South Street Seaport Redevelopment Planned at Pier 17
August 23 - A brand new entertainment and shopping complex could soon be the modern face of the historic South Street Seaport, reported the Associated Press. City officials have come to an agreement with property owner Howard Hughes Corporation on a lease to revamp Pier 17 with a glass-enclosed mall featuring shops and restaurants. It now must undergo a land use review. The proposed new space, jutting out of the pier, would also feature an open rooftop with city skyline views for concerts and events. Public spaces at the site would be designed by the same architects who worked on the High Line. Travel and Leisure magazine recently named the Seaport as the 26th-most visited tourist attraction in the world, tied with the Great Wall of China. Construction on the new space, planned to open in 2015, is set to begin next year.

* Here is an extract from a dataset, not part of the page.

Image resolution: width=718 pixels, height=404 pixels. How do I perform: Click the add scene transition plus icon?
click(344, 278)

Pedestrian Killed in Financial District Accident
August 24 - An elderly man was killed when a pickup truck jumped the curb and pinned him against a wall near the New York Stock Exchange in lower Manhattan, reported the NY Post and other sources. The driver of the security-company truck had apparently lost control of the vehicle and pinned Sorel Detas-Medina, 70, against a building, sources said. Two other pedestrians suffered minor injuries in a desperate rush to get out of the way of the 2008 Honda pickup belonging to T&M Protection Resources as it allegedly zoomed along Broad Street at about 1:30 p.m. Witnesses said the truck swerved wildly as it careened toward 41 Broad, the site of a private elementary school just steps from the New York Stock Exchange. The 50-year-old driver was a retired police lieutenant, said a source. Cops said the Honda suddenly accelerated is it maneuvered out of the way of another vehicle. Midtown-based T&M, which handles security for several downtown buildings and financial firms, uses the trucks to block Financial District streets to vehicle traffic, cops said. T&M said it is cooperating with the police investigation. Detas-Medina worked as a clerk in the state Attorney Generals Office, according to his daughter, Vanessa Detas-Medina.

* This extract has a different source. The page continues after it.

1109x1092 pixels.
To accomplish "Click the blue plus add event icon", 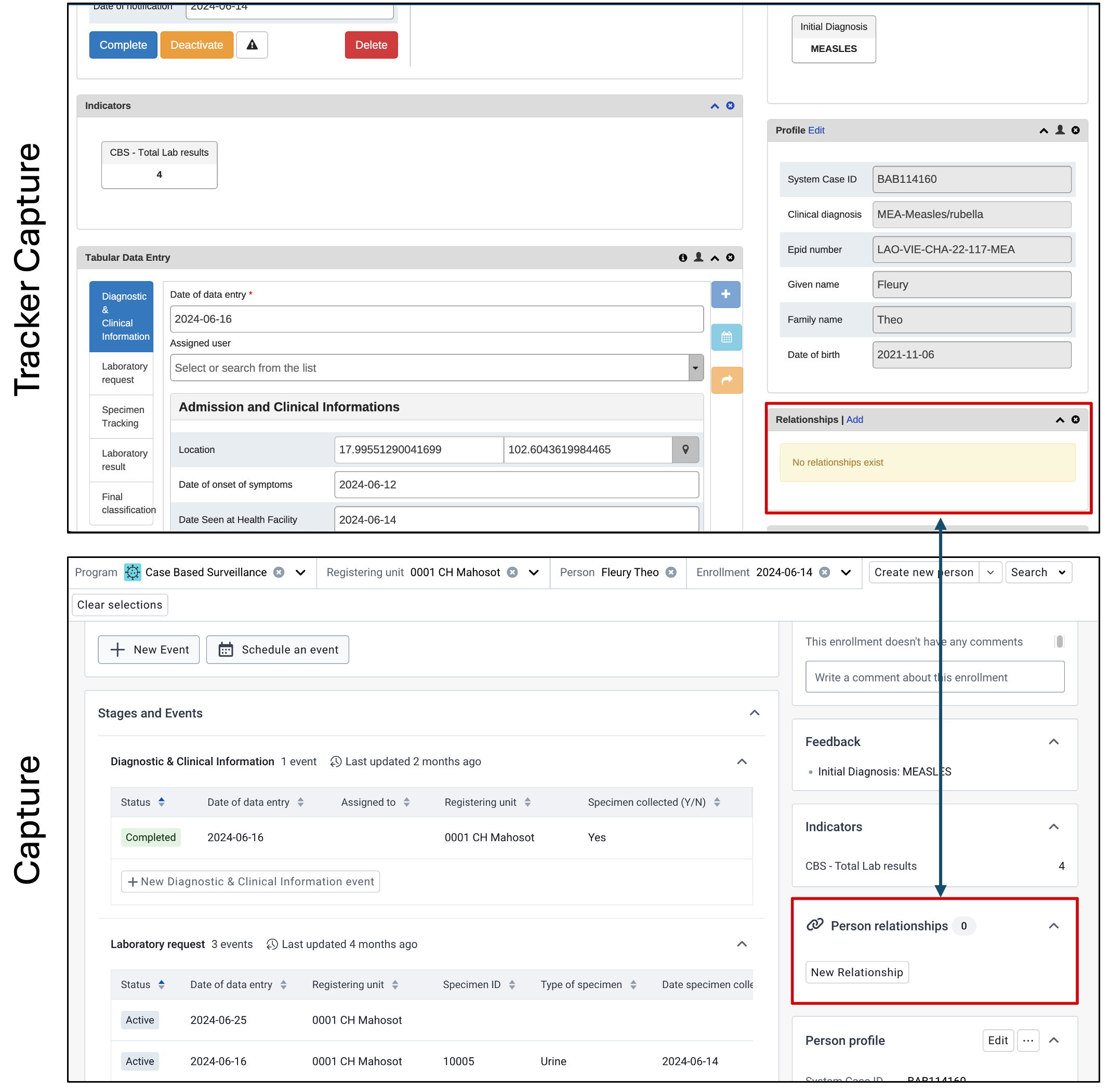I will pyautogui.click(x=726, y=294).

Woolworth Building Gets Historical Wrapper
August 24 - The ground floor windows of the Woolworth Building as well as the scaffolding rising above them were cloaked earlier this week with black-and-white photos of famous athletes, officials and others who have been honored by the ticker-tape parades in the Financial District over the decades, according to Crain's New York Business. The installation is part of a new initiative to reactivate vacant retail spaces in commercial buildings in Lower Manhattan. It is also the latest piece of a program to commemorate the NYC ticker-tape parades launched in 2003 by Downtown Alliance, which is designed to promote economic development in the area. The images on the scaffolding around the Woolworth Building will be in place for up to a year, said Roy Suskin, vice president of development at The Witkoff Group, the owner of the lower half of the 57-story, neo-Gothic tower.